Multi-tasking is the dispatchers’ specialty. As they take calls, they are trained to be extremely observant. It is pertinent that they remember the caller’s name, enter data received, and read maps within a moment’s notice. Each dispatcher has six computer screens to monitor. All information is entered into a computer-aided dispatch (CAD), which displays the dispatch times and ID numbers for the involved dispatchers and officers. This is information that is critical and necessary for the responders in order to be aware of the situation at hand.

Dispatchers sit and stare at computer screens and talk to people they never see. They gather information from frightened callers who cannot always remember their location, where they live, and often cannot remember their name – yet they are required to provide information to the responders .

All 911 calls are investigated even if the caller stays on the line and states the call
was a pocket dial or their child was playing with the phone, etc. An officer will always go to the location where the call was made. When a mistaken 911 call is made, the caller will not be in trouble but it is very helpful if the caller just tells the dispatcher they did not mean to call 911 instead of hanging up.

One problem that is encountered with 911 calls is the fact that the responder cannot locate the scene. In certain areas, a GPS is not always accurate and sends the responders to the wrong location – and minutes count. The dispatcher will inform the caller to turn on the porch light or stand in the door to be easily noticed. Reflective numbers on mailboxes are also very helpful in these situations. If interested, South Marshall Fire Department sells the reflective address numbers for $20 as a fundraiser. A volunteer fireman will even install the sign on the mailbox if requested. You can contact Matt Fox- Chief, South Marshall Fire Department by email: phone/text 931-625-1093. The Marshall County EMA office located at 230 College Street, Room 100 (in the Hardison School building) has the order forms; 931-359-5810.
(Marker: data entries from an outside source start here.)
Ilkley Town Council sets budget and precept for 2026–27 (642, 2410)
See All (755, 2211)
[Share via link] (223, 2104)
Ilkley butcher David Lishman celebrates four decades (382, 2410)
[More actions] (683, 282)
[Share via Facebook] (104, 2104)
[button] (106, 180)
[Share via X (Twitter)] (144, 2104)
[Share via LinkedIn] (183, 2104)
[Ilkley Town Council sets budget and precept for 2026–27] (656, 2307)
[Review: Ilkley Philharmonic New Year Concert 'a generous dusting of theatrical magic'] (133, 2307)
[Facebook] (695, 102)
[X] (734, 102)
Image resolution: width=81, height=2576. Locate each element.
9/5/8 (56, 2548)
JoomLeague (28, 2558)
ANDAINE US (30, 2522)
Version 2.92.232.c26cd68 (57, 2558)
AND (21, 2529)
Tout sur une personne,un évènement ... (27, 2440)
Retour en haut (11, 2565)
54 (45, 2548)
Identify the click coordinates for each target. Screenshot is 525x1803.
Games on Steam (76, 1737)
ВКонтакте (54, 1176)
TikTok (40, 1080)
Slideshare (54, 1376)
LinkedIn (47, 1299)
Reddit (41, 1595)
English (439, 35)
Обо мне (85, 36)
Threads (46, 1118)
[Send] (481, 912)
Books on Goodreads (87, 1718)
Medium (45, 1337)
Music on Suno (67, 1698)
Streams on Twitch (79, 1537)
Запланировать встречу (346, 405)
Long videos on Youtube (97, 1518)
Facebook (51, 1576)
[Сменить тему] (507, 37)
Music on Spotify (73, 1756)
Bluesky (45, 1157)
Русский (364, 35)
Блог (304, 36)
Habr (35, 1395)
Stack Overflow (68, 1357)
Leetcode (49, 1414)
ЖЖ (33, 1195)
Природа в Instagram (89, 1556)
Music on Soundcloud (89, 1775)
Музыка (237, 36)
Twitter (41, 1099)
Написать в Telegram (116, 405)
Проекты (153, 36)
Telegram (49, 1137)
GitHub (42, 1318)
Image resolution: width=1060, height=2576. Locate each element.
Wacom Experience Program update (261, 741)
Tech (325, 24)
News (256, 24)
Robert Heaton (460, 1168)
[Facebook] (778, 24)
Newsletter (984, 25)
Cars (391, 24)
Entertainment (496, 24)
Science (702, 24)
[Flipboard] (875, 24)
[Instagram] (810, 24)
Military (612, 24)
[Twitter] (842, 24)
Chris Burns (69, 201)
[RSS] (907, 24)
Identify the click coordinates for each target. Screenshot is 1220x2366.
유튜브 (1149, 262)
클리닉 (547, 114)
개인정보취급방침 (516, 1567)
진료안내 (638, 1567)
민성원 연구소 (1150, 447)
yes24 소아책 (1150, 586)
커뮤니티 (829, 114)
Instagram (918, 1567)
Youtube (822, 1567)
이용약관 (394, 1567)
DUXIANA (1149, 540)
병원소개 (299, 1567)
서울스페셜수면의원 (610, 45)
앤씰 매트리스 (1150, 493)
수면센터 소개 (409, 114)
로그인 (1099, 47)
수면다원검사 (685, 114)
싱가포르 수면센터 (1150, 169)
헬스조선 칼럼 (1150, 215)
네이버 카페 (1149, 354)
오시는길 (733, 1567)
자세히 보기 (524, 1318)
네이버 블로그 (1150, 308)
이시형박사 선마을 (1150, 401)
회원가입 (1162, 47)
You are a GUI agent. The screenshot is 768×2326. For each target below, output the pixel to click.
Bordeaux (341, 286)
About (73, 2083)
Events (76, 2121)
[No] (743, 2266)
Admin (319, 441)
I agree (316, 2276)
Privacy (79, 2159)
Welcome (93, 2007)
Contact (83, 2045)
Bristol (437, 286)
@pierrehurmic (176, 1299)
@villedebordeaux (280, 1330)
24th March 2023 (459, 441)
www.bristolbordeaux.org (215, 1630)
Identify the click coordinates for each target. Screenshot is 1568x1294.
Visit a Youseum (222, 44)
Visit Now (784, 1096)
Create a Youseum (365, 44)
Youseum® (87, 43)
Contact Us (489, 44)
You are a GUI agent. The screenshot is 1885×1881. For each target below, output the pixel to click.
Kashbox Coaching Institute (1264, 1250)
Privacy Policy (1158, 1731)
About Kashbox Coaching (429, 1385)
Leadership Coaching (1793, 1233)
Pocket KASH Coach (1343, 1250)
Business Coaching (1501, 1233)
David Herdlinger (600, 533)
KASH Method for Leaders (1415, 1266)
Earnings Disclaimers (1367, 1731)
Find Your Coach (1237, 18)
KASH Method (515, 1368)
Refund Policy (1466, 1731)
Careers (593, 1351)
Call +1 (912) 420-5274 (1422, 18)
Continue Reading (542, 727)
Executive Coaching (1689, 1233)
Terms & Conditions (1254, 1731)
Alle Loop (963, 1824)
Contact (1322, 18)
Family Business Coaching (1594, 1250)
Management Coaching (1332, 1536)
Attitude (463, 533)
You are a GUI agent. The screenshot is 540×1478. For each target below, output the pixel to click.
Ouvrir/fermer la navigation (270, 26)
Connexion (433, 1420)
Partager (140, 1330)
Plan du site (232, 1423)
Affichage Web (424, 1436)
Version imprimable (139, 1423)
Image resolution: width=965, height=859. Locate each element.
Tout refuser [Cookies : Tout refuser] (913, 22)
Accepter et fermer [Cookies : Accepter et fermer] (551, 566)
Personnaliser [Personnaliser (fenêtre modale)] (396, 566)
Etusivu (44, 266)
In Marshall County, 13 dispatchers and one director are employed with Marshall County 911. There are four shifts and the dispatchers work 12 hour shifts, 5:00 a.m. to 5 p.m. They answer to a nine member 911 Board who are appointed by the county mayor and confirmed by the county commission. Photos of the dispatchers and director are included in this article.

To become a dispatcher, a 40 hour course is required along with six months of in house training before being hired. At this time, there is one opening for a 911 dispatcher. If interested, go through Indeed to apply.

Marshall County 911 Director, Joey King, is very proud of the 911 dispatchers that is under his supervision. King stated, “It takes a special person to do this job. All Marshall County dispatchers are dedicated and hard working – they are actually the first responders.”

A special thank-you to Director King and to the dispatchers, Kevin McCord, Eleni Giles, Rainbow Thompson, June Dickson, Cecilia Turner, Shawna Mullis, Kathy Leonard, Julie Batte, Matthew Hoffman, Drew Harris, Robin Malinak, Jonah Darnell, and Mae McCord who do their best to help those in need during emergency situations. Marshall County is honored to have you and thanks you for your commitment and dedicated service.